- **YOUR GOAL**: Pull out every line below that contains the word "Open", and copy each one unchanged.

>> Start DATASET RECORDS

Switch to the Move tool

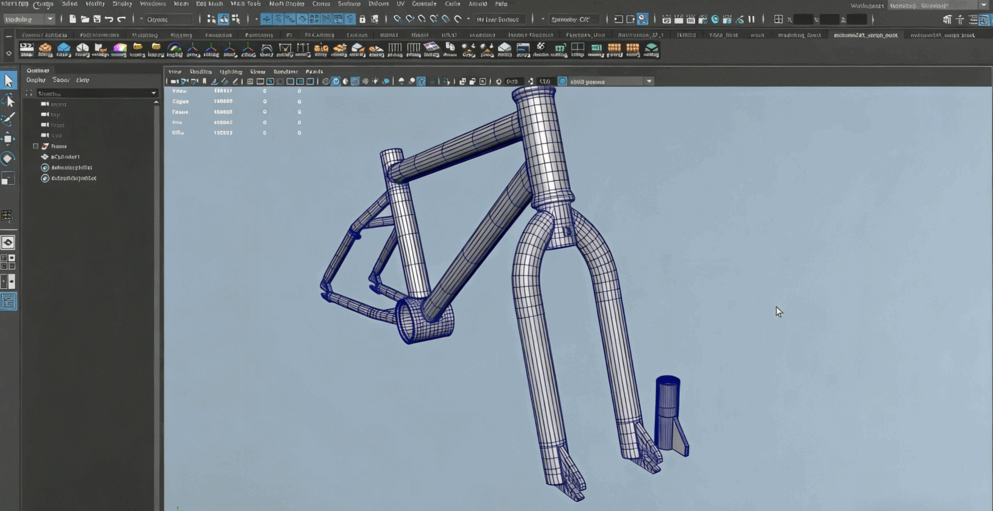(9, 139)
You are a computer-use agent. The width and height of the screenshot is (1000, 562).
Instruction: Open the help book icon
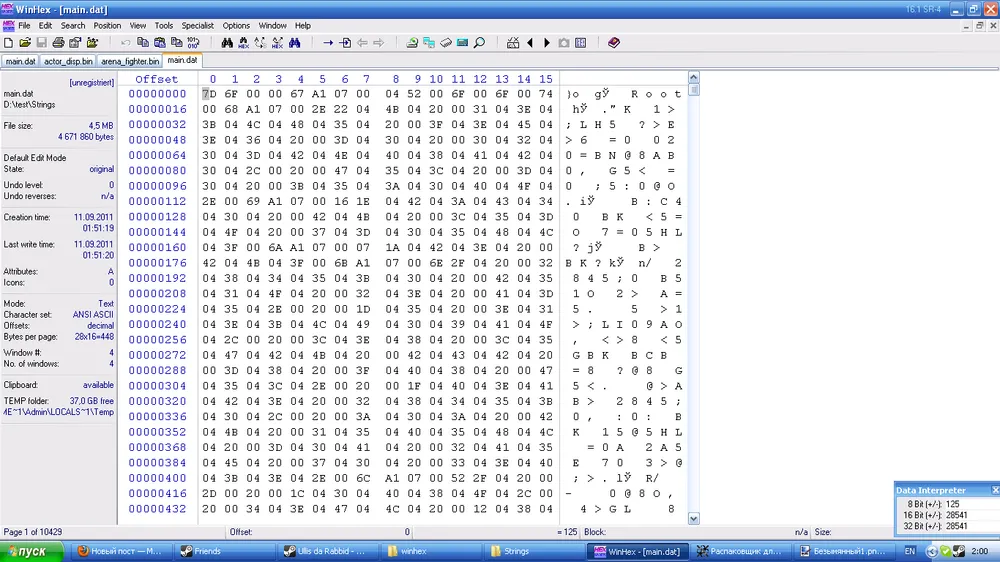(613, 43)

>> End DATASET RECORDS
>> Start DATASET RECORDS

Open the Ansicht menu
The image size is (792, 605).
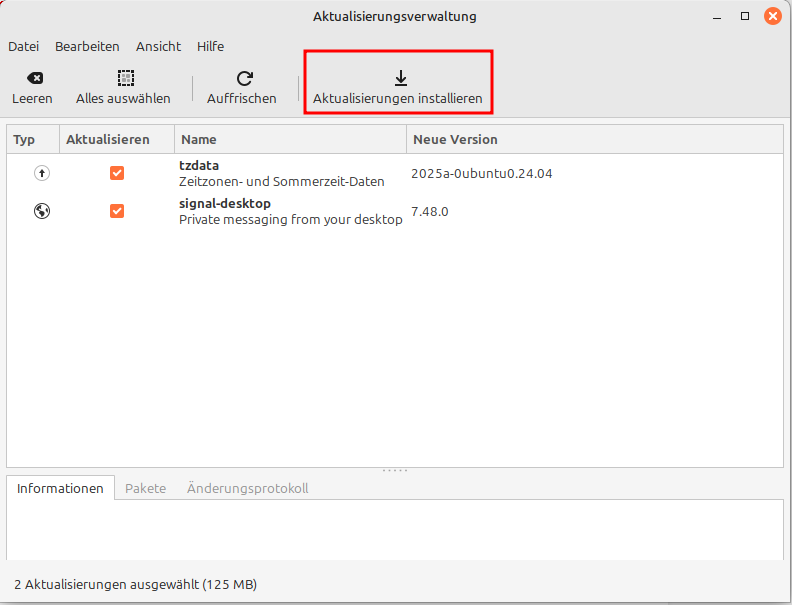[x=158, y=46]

>> End DATASET RECORDS

- **SOLUTION FOR THIS PROBLEM**:
Instruction: Open the help book icon
Open the Ansicht menu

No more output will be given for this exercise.